Especialistas em segurança cibernética há muito afirmam que os sistemas de água dos EUA, que tendem a ser antigos e com financiamento insuficiente, são vulneráveis a interrupções digitais.

Nate George, prefeito de Braham, em Minnesota, uma pequena cidade a 105 quilômetros ao norte de Minneapolis, disse que funcionários de obras públicas notaram no início da segunda-feira que o poço que abastece a torre de água da cidade estava com defeito.

“A equipe de obras públicas isolou o sistema afetado, restaurou um backup e reiniciou a estação em aproximadamente 90 minutos”, disse George em comunicado. A cidade pediu brevemente aos moradores que economizassem água, mas logo suspendeu esse alerta.

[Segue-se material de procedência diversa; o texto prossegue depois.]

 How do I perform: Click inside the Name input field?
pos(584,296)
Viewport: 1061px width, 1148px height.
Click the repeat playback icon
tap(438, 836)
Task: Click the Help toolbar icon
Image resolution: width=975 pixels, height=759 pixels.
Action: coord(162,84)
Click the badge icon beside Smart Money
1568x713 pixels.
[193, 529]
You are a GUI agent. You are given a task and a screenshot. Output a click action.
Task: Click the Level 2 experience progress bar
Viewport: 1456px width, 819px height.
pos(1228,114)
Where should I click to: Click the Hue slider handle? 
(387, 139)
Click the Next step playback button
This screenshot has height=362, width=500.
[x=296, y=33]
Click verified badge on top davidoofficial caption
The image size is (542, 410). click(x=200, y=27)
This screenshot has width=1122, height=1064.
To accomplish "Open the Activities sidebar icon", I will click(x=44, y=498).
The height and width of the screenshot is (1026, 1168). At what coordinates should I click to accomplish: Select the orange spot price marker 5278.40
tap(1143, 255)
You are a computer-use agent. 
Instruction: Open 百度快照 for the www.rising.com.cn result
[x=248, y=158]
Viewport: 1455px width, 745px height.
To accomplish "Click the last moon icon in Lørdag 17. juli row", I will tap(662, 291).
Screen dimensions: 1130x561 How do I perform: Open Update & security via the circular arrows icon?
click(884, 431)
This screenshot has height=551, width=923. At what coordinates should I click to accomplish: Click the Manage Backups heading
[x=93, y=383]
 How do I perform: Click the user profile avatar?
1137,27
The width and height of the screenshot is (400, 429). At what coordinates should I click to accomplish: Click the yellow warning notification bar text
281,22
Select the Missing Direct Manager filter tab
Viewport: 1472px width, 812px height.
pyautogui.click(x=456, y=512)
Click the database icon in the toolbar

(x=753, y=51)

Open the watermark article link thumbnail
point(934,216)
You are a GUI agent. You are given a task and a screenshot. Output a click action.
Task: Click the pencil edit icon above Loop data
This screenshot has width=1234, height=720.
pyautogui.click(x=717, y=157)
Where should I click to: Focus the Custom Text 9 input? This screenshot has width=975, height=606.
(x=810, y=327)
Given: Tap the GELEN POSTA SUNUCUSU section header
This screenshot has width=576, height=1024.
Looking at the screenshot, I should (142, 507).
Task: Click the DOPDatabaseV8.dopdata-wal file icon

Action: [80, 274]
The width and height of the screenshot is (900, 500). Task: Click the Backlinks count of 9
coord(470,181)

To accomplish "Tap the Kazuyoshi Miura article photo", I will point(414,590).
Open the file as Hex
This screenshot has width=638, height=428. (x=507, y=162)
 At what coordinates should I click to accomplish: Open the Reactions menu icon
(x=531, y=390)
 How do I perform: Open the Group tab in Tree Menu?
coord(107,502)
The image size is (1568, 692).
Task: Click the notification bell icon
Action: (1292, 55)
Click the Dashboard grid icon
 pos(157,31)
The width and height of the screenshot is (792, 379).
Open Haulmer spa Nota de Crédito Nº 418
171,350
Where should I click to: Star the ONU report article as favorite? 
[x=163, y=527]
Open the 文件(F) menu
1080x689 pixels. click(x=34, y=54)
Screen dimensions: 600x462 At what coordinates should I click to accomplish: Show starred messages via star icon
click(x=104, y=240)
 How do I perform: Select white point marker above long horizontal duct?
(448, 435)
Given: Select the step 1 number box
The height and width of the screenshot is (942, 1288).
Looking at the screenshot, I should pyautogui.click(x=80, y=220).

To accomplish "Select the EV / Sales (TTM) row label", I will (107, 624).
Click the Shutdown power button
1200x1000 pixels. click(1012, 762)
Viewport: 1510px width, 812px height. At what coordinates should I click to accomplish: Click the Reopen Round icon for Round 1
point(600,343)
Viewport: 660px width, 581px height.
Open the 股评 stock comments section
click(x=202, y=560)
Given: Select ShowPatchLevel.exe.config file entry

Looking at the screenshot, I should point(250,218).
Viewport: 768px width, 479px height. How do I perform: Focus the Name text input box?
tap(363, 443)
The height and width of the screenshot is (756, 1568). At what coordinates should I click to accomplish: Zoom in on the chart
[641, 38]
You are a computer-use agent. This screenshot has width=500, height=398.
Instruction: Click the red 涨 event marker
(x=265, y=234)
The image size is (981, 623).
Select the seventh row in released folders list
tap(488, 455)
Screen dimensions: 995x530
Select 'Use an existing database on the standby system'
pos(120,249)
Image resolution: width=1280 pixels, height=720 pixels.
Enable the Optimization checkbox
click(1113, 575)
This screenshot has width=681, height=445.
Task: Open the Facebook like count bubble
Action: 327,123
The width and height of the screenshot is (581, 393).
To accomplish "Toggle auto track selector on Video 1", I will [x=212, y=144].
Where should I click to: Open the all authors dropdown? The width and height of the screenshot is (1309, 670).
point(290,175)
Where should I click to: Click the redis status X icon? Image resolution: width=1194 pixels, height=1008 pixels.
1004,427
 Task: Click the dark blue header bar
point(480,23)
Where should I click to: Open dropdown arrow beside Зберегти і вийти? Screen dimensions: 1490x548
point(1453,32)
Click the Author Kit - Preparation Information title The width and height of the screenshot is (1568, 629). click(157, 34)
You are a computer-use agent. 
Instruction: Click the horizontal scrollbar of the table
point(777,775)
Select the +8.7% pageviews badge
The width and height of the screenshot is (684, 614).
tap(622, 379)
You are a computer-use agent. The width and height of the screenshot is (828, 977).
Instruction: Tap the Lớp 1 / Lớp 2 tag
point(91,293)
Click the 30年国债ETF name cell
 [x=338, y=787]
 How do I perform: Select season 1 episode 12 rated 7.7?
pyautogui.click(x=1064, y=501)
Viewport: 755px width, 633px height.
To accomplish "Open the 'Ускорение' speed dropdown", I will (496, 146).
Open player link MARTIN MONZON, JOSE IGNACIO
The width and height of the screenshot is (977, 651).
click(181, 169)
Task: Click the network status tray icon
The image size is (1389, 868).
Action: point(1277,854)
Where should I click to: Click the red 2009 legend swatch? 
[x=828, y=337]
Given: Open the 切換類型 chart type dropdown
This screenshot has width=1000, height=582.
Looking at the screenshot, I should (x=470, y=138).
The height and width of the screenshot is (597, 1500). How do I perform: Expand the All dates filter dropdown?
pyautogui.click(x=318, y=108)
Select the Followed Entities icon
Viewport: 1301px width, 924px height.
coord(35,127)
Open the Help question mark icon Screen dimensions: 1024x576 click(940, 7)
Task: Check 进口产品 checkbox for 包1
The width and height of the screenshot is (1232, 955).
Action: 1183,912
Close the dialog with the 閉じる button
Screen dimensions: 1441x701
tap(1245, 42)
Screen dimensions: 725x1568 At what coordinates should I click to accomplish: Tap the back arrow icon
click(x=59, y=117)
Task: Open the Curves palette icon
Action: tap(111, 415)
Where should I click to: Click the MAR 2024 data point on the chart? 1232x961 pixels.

“Este ataque à infraestrutura pública crítica deveria servir de alerta para os formuladores de políticas em St. Paul [capital do estado]”, escreveu George. “Espera-se que os governos locais de Minnesota defendam sistemas essenciais contra adversários estrangeiros e criminosos sofisticados, frequentemente com equipe limitada, tecnologia obsoleta e recursos inadequados.”